Levy elogia Lula e diz que se sente confortável no governo

Política

Levy elogia Lula e diz que se sente confortável no governo

Questionado sobre a declaração de Lula de que Levy é "problema da presidente Dilma Rousseff", ministro disse que vê fala com "naturalidade". "Ele quis dizer que ele tem os problemas dele"

Redação Folha Vitória
Ministro não se incomoda com afirmações de Lula Foto: Estadão Conteúdo

Nova York, 19 - O ministro da Fazenda, Joaquim Levy, elogiou o ex-presidente Luiz Inácio Lula da Silva e disse a jornalistas nesta quinta-feira, 19, que se sente confortável no governo. "Eu estou tranquilo. O importante são as políticas, fazer as coisas para acabar a obra", afirmou, destacando que o Brasil está em um momento de transição para enfrentar a nova realidade global.

"Todo mundo dizia que não ia ter aeroporto. O governo tomou as decisões, fez as concessões, passou uns meses em obra. Hoje, olha os aeroportos que o Brasil tem. Então é assim, hoje a gente trabalha, está nas obras, tem um bom arquiteto. No final vai ficar bacana", disse Levy. "Toda vez que você conserta as coisas e está em obra as coisas parecem bastante difíceis", disse.

Questionado sobre a declaração de Lula nesta quarta-feira, de que Levy é "problema da presidente Dilma Rousseff", o ministro disse que vê a fala com "naturalidade". "Ele estava querendo dizer que ele tem os problemas dele e a presidente tem as questões dela. Isso me parece perfeitamente natural. As pessoas gostam de botar intenções nele, acham que ele faz isso e faz aquilo e esquecem as muitas coisas que ele fez", disse Levy, contando que teve a oportunidade de conviver com o ex-presidente em 2003. "Naquele época eu pensei, 'dinheiro muito bem gasto no Bolsa Família', e transformou o Brasil. Então, claramente, o presidente tem um registro de realizações extraordinárias e está cuidando das coisas dele", disse.

Perguntado se se sente confortável no governo, o ministro disse que "sim".

Congresso

O ministro afirmou ainda que o Congresso deu uma "sinalização extraordinária" esta semana, ao votar temas importantes e apontando possível solução para o orçamento do ano que vem.

Questionado sobre a alta da inflação, que superou os 10% este mês, Levy disse que a principal fonte de inflação no Brasil tem a ver com a área de serviços. "Em todos os países do mundo o declínio da inflação nessa área demora um pouco mais, mas acho que eles está cedendo, temos que continuar perseverando", afirmou.

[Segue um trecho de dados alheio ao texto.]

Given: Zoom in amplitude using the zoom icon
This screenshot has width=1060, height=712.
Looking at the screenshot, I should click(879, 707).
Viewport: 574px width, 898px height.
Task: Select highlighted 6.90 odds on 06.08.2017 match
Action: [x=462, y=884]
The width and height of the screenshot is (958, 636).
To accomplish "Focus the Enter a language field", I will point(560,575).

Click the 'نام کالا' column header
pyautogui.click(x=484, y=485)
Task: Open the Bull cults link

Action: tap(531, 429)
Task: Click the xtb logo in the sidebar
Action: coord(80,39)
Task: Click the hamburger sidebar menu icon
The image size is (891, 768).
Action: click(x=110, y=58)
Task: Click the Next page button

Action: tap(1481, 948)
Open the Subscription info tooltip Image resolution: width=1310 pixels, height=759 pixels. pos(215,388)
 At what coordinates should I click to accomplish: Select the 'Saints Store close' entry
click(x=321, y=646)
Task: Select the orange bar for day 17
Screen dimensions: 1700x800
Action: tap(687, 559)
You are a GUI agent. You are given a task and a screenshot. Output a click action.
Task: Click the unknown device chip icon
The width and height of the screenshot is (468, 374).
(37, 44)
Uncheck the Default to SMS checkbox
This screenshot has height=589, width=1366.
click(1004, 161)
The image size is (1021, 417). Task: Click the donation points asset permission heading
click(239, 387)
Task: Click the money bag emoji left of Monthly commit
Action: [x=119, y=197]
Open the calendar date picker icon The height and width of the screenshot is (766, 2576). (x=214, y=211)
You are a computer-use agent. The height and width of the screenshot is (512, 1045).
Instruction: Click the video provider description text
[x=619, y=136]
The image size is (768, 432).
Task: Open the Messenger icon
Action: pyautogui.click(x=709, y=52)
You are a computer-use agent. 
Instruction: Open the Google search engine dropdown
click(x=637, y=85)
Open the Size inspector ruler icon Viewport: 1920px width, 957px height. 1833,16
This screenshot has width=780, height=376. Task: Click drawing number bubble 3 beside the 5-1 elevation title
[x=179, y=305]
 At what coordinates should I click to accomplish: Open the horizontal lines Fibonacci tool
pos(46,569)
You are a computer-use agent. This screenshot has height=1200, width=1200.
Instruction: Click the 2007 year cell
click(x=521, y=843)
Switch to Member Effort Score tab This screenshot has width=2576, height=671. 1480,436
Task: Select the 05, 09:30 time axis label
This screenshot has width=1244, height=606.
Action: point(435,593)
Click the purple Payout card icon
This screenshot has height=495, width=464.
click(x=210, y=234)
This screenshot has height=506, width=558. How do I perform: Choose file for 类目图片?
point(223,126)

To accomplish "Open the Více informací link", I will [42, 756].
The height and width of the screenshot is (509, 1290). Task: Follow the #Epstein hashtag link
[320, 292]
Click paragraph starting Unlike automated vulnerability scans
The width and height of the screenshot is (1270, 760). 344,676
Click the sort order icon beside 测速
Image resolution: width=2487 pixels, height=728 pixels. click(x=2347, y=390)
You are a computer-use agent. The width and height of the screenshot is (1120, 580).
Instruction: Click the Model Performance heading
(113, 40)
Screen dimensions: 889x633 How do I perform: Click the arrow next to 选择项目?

Levy disse que é preciso tomar medidas também para ter estabilidade do câmbio e a garantir a volta da confiança, uma vez que a questão fiscal seja resolvida. "Aí acho que a gente vai ver resultados importantes na área da inflação. O Banco Central está trabalhando forte para a gente alcançar isso", afirmou aos jornalistas.

Para Levy, não adianta insistir em velhas fórmulas para fazer a economia retomar o crescimento. "A solução tem que ser mais ambiciosa, não adianta voltar com os mesmos remédios", disse, ressaltando que a presidente Dilma Rousseff já declarou que medidas tomadas anteriormente se esgotaram. "Tem que ter coragem, continuar trabalhando e não adianta tentar atalhos sem imaginação."

Se o orçamento já tivesse sido aprovado, a melhora do ambiente econômico se daria em ritmo mais rápido, afirmou o ministro. "O Orçamento está avançando, aí a gente vai ter mais uns mesezinhos até a gente poder tirar todos os andaimes e tapumes e a gente vê como pode ser este novo Brasil, mais competitivo, com mais concorrência, com empresas mais produtivas."

Levy participou de uma reunião fechada com investidores e analistas em um evento promovido pelo Bradesco BBI, em Nova York, que reúne 68 empresas brasileiras e tem a participação de investidores institucionais dos Estados Unidos, Ásia, Brasil e Europa. Entre as empresas participantes estão a Vale, Cyrela, Klabin, Braskem e Sabesp.

"O evento juntou mais de 70 CEOs e investidores que estão interessados no Brasil, continuam interessados, porque sabem que o Brasil é sempre uma boa pedida", afirmou o ministro. Perguntado sobre se o Brasil está barato, Levy disse que o "Brasil está bom." "O Brasil está interessante, está com upside" disse.